• **Task to carry out**
Set the pictures aside and set down only the lines from the line holding "This screenshot has width=550, height=905." through the end of the entries below, ends included.

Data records
*** Block opens ***
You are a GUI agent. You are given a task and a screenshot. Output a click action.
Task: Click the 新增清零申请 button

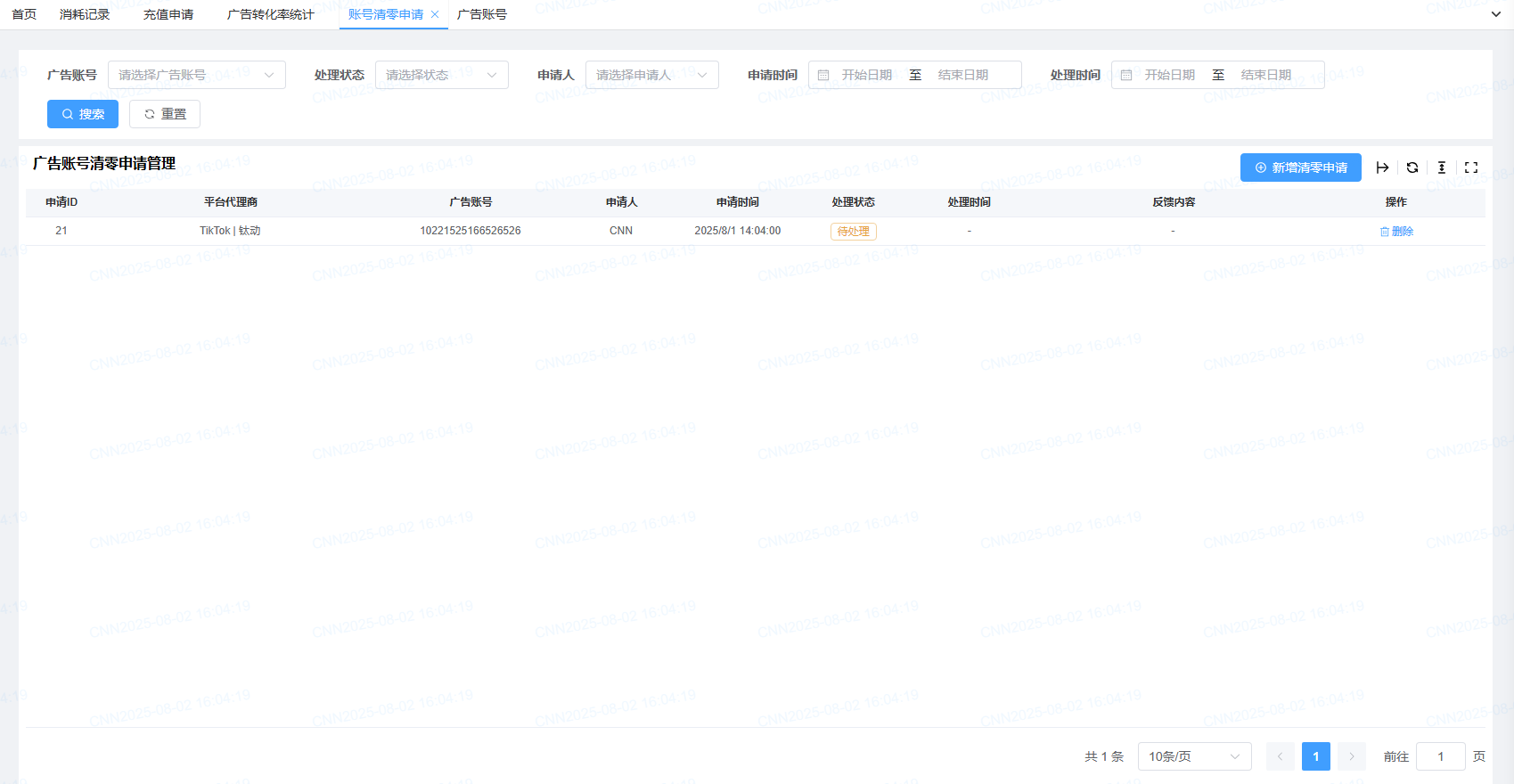1300,167
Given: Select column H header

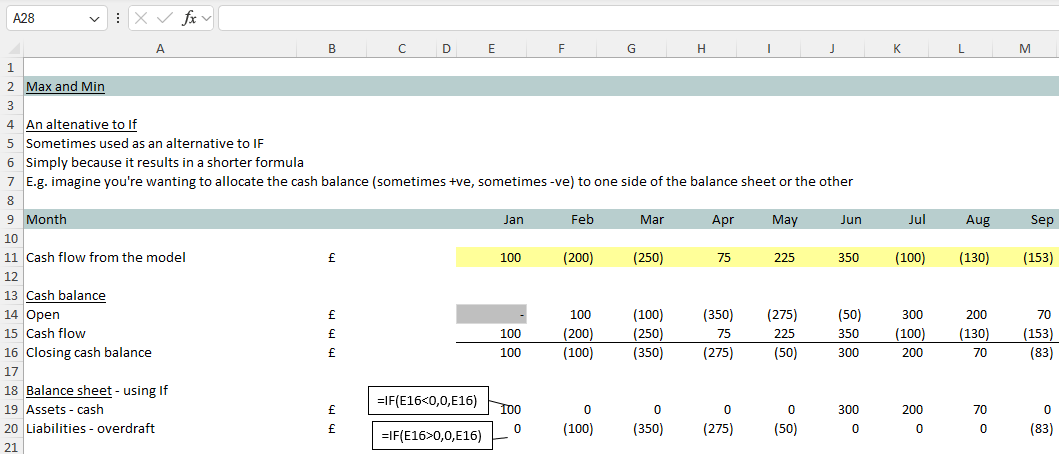Looking at the screenshot, I should tap(700, 48).
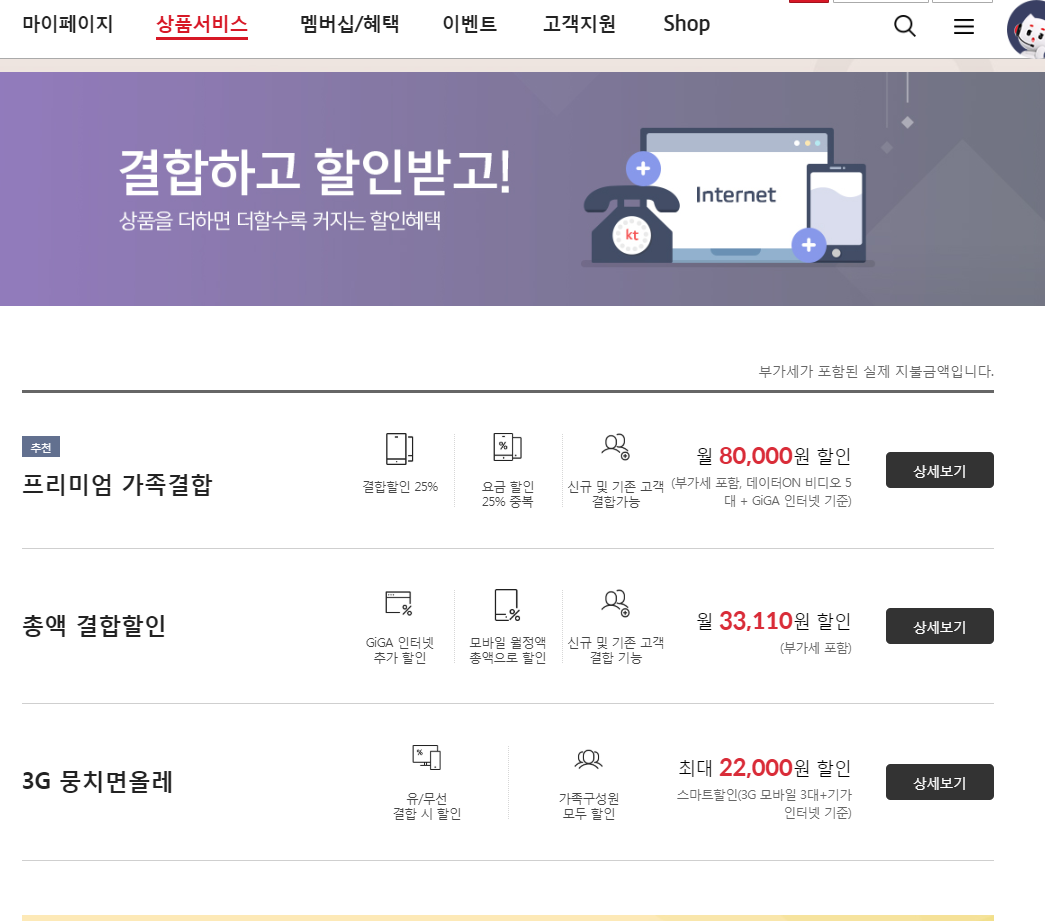Click the 신규 및 기존 고객 결합가능 icon
Screen dimensions: 1045x921
point(615,447)
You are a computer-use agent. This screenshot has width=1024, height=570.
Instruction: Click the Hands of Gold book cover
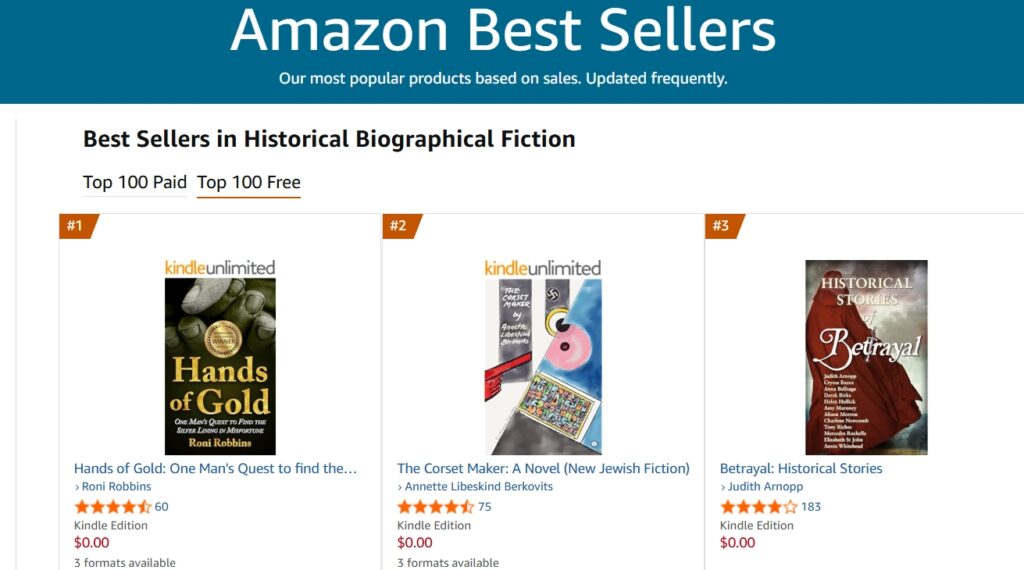tap(220, 366)
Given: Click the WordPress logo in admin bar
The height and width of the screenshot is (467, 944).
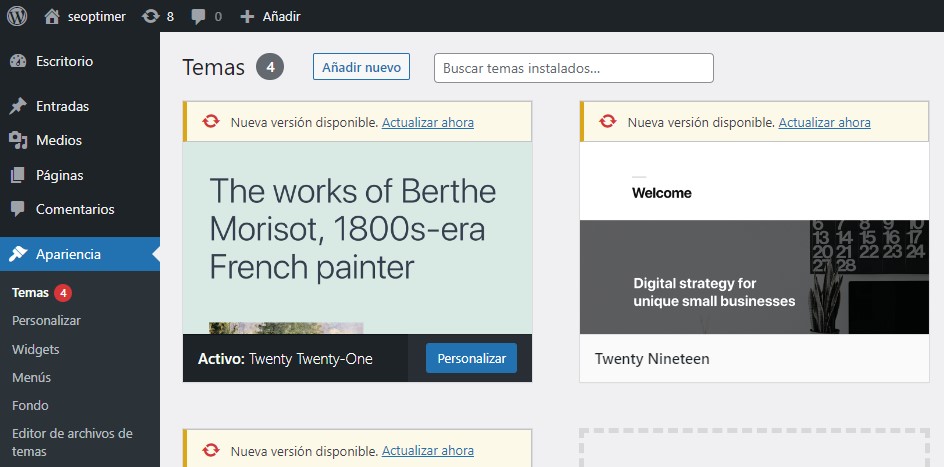Looking at the screenshot, I should (x=18, y=16).
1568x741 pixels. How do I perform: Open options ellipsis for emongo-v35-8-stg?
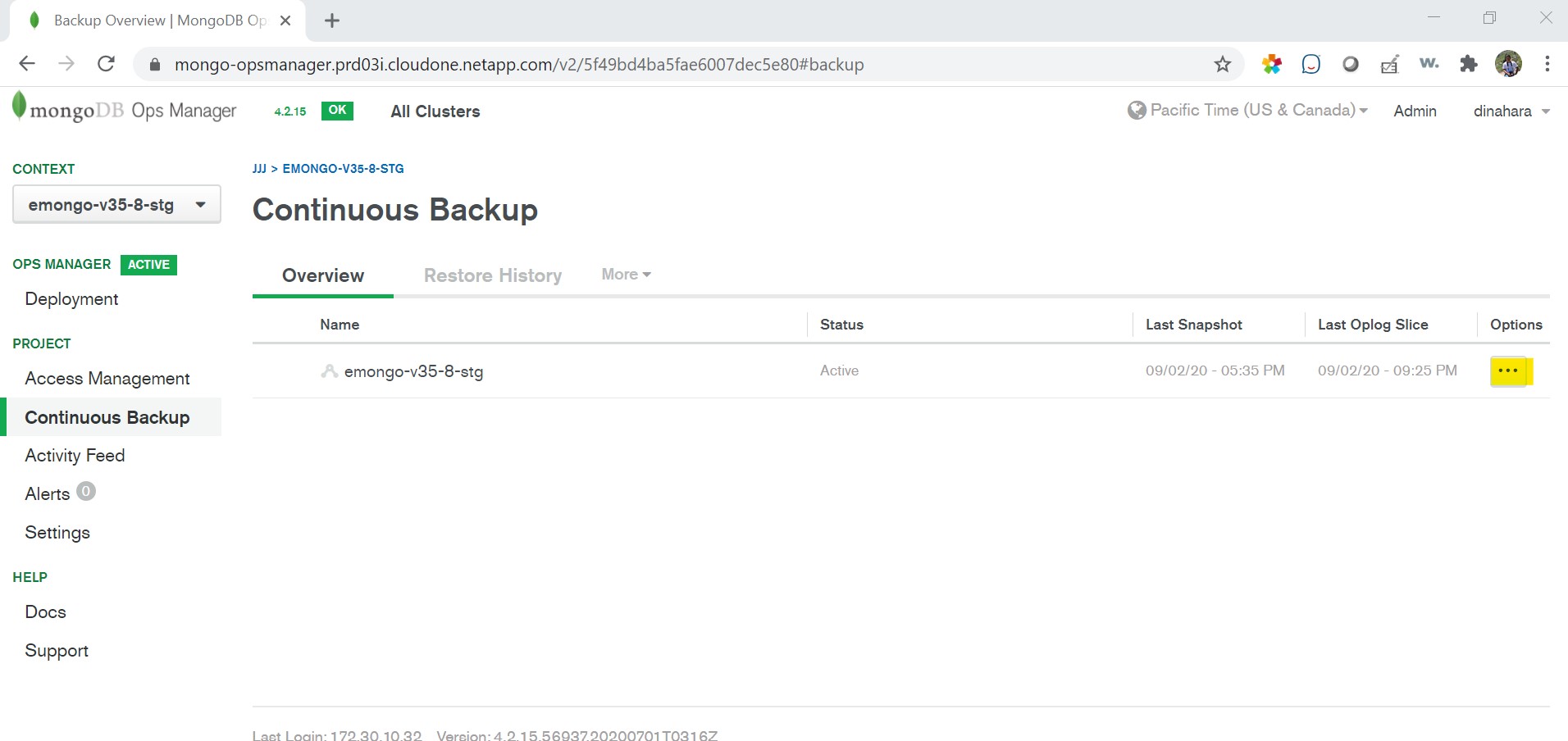point(1507,371)
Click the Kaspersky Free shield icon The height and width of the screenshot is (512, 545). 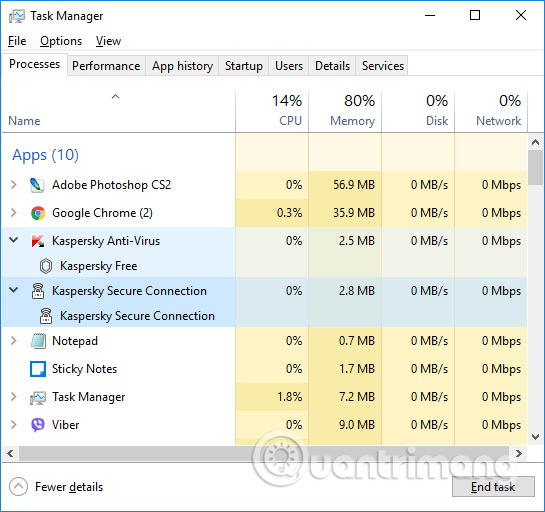tap(46, 266)
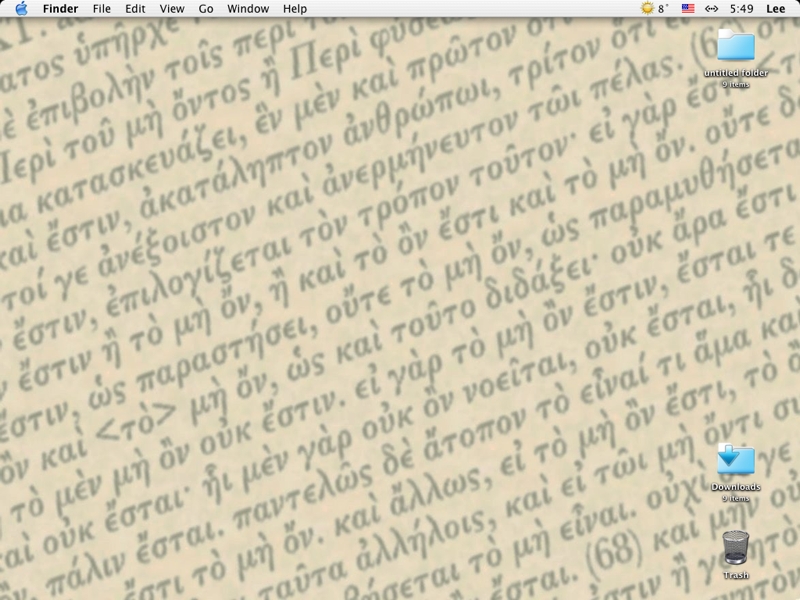Click the "untitled folder" name label

click(736, 74)
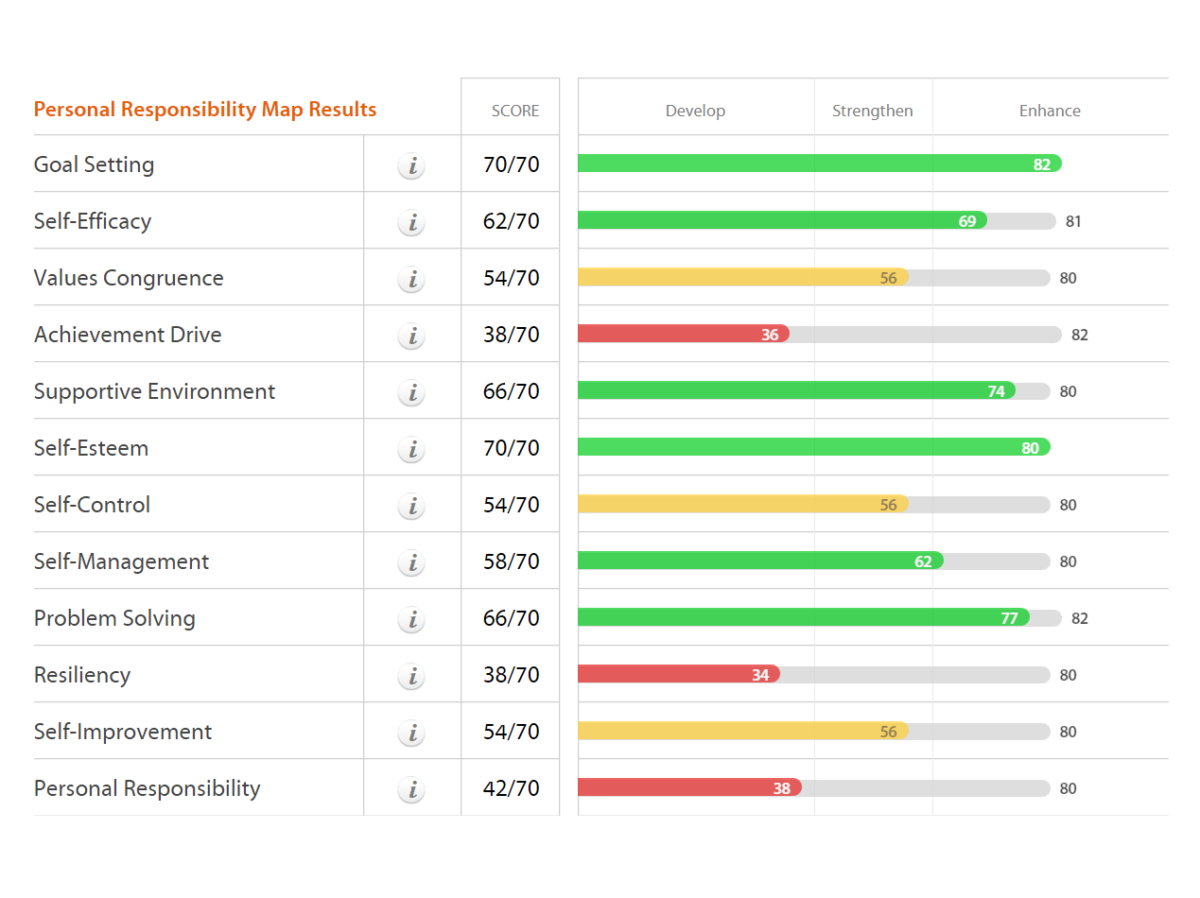1200x898 pixels.
Task: Show info for Self-Improvement
Action: click(x=411, y=732)
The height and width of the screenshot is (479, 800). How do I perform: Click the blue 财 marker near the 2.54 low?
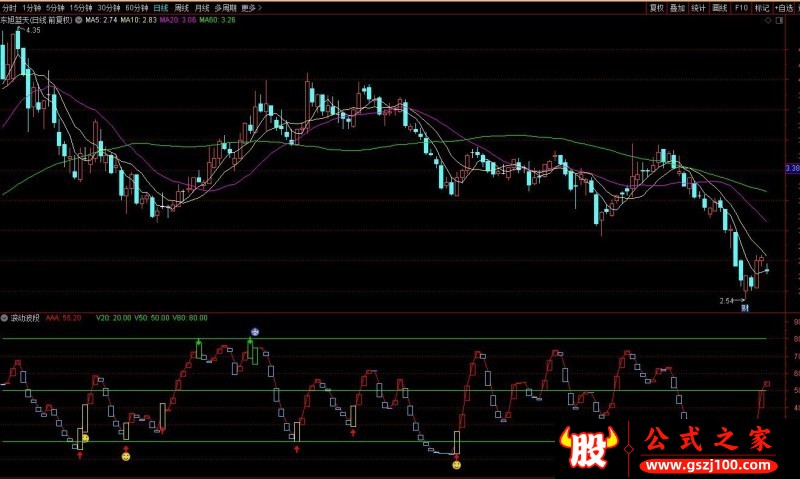pos(745,309)
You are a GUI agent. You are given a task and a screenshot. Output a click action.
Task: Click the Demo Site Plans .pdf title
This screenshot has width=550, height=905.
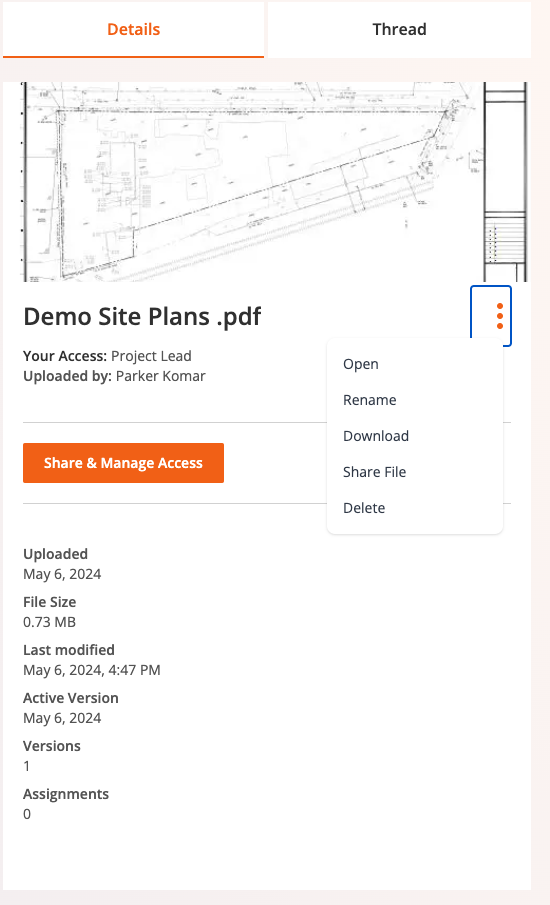click(x=142, y=316)
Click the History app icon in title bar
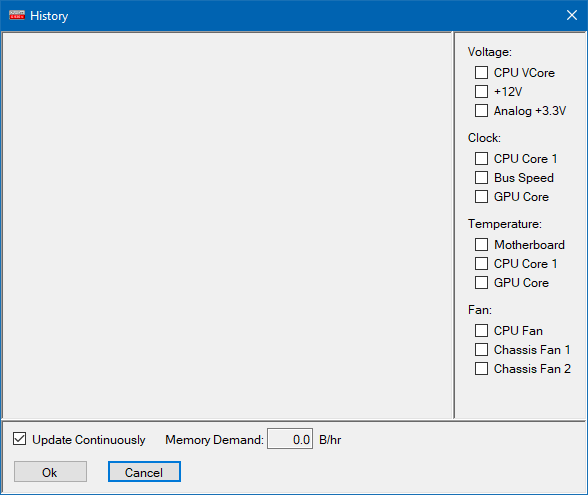Image resolution: width=588 pixels, height=495 pixels. coord(17,15)
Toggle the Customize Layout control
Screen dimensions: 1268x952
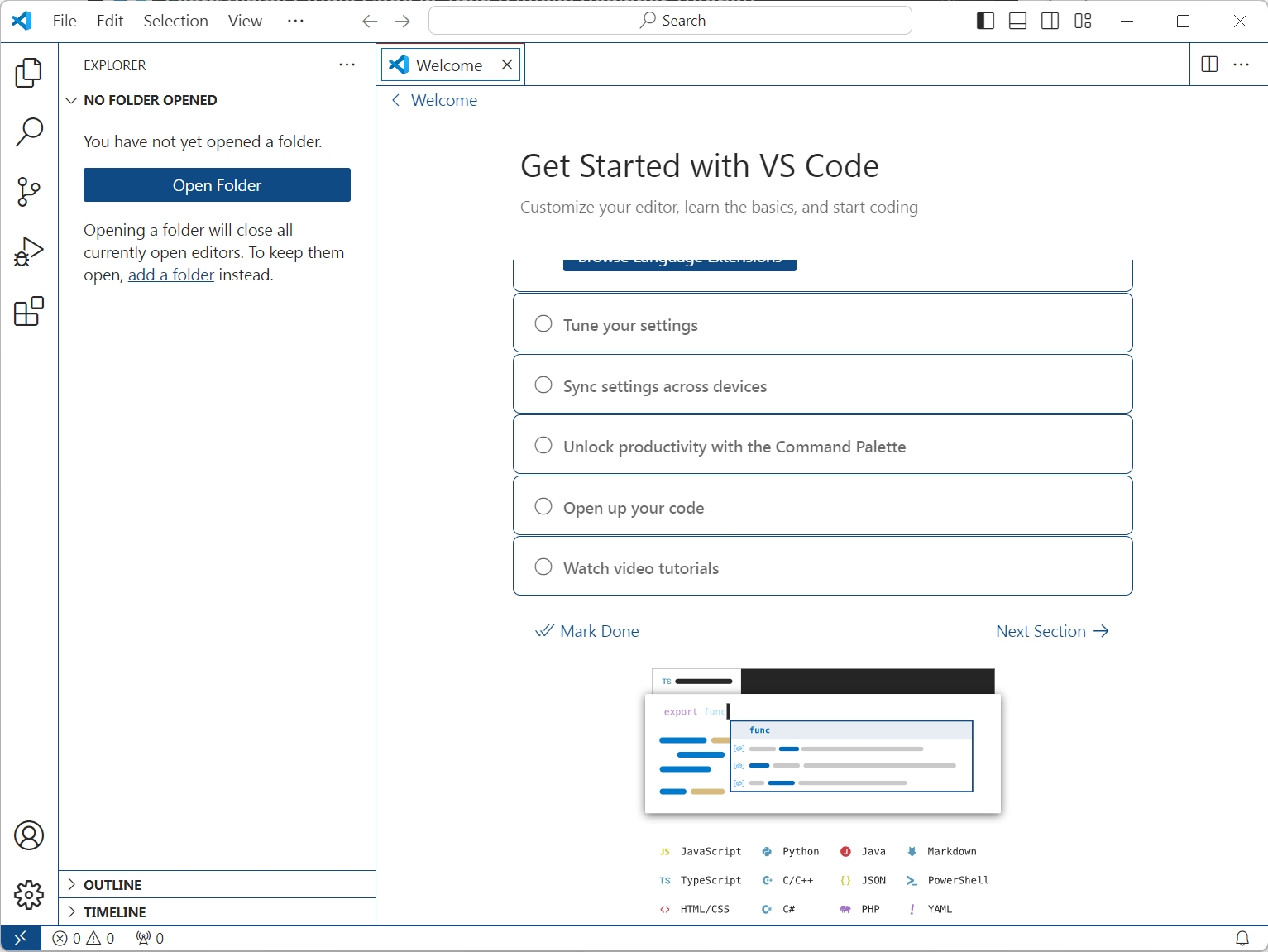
*** Block closes ***
• **Solution for this exercise**
This screenshot has width=550, height=905.
click(x=142, y=316)
Click the History app icon in title bar
Image resolution: width=588 pixels, height=495 pixels. coord(17,15)
Toggle the Customize Layout control
Screen dimensions: 1268x952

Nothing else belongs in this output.